**TEXT TO READ**
↓↓↓

The South Korea-Peru Free Trade Agreement is signed between the governments of Korea and Peru on March 21, 2011, in Seoul, Korea. On July 6, 2011, the Korean Parliament passed a bill ratifying the agreement concluding the process of establishing the second FTA between Korea and a South American country. The FTA did not need to be ratified by the Peruvian parliament.

History 

In the 2005 APEC  meeting held in Busan, Peru proposed Korea the establishment of an FTA between the two nations. In November 2006, the two countries agreed on forming a study group to develop the potential FTA. The study started in October 2007 in Lima and concluded spring 2008 in Seoul. Throughout 2009, four negotiation meetings were held in both Lima and Seoul and the announcement on the conclusion of the negotiations was on August 30, 2010. The FTA would eventually be signed in 2011.

↑↑↑

**INFORMATION SHOWN**

↓↓↓

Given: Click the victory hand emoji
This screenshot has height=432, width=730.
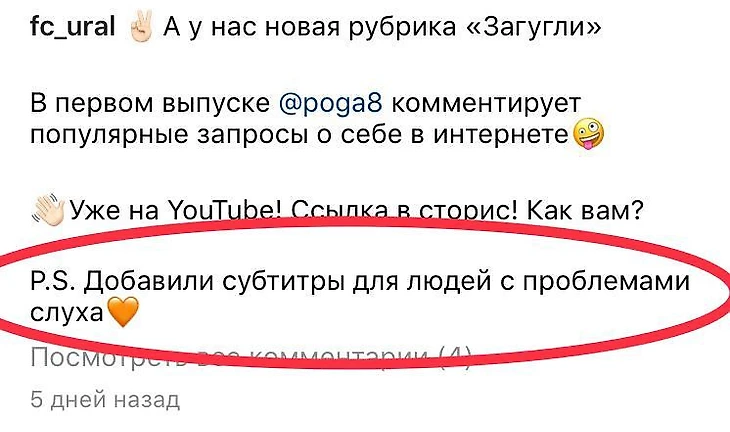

↑↑↑
↓↓↓

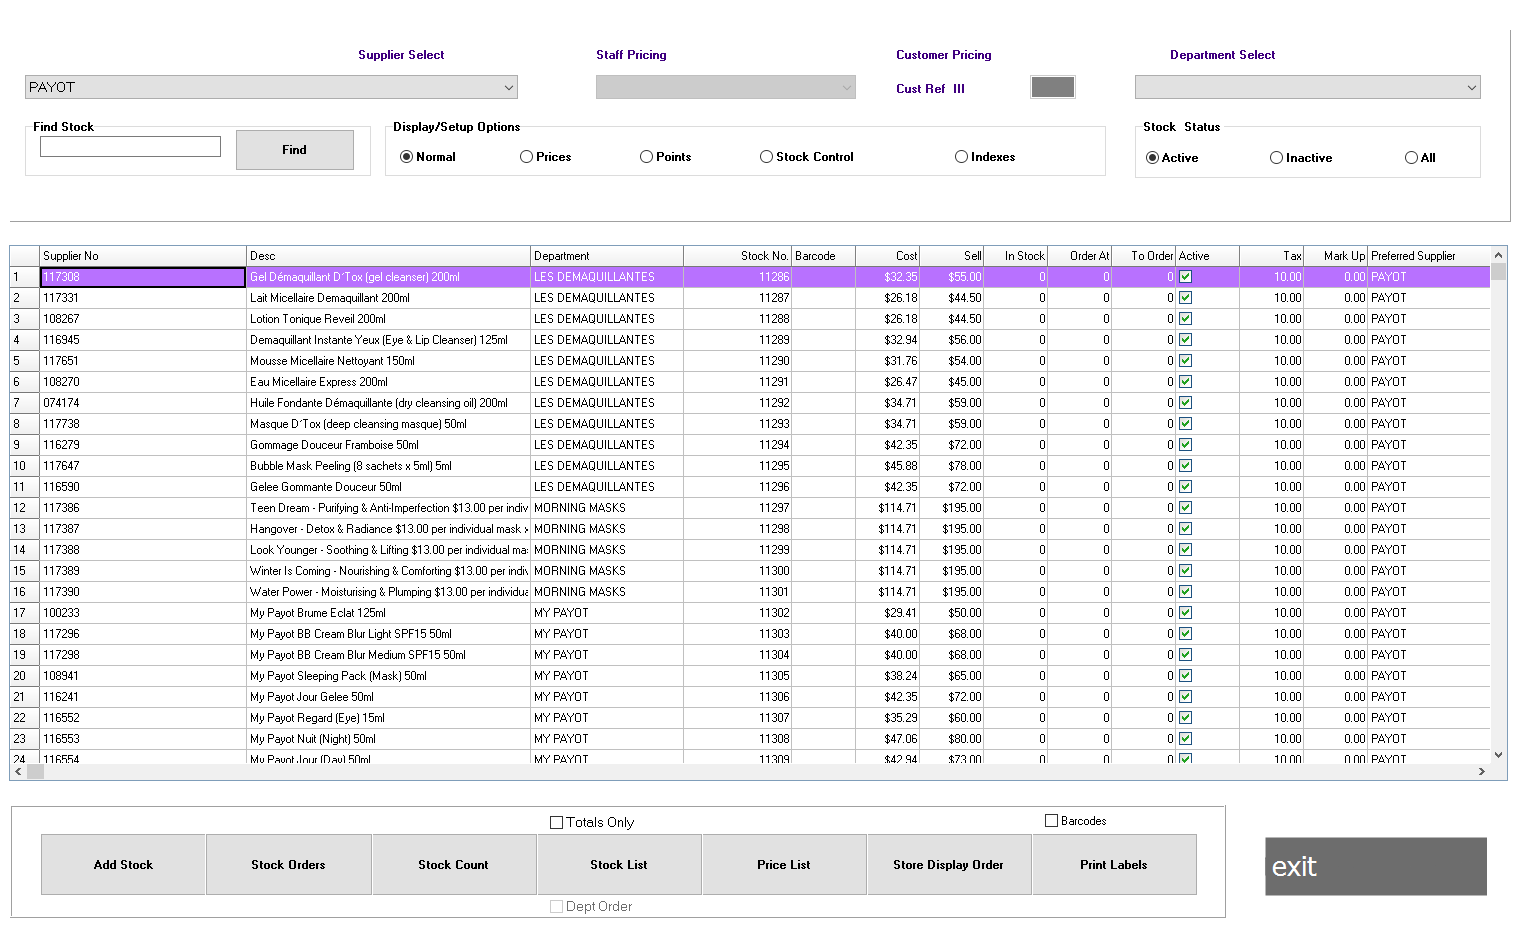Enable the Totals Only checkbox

↑↑↑

**EXERCISE**
According to the text on the South Korea-Peru Free Trade Agreement, at which meeting did Peru first propose the FTA to Korea?

**TASK OUTPUT**
The 2005 APEC meeting held in Busan.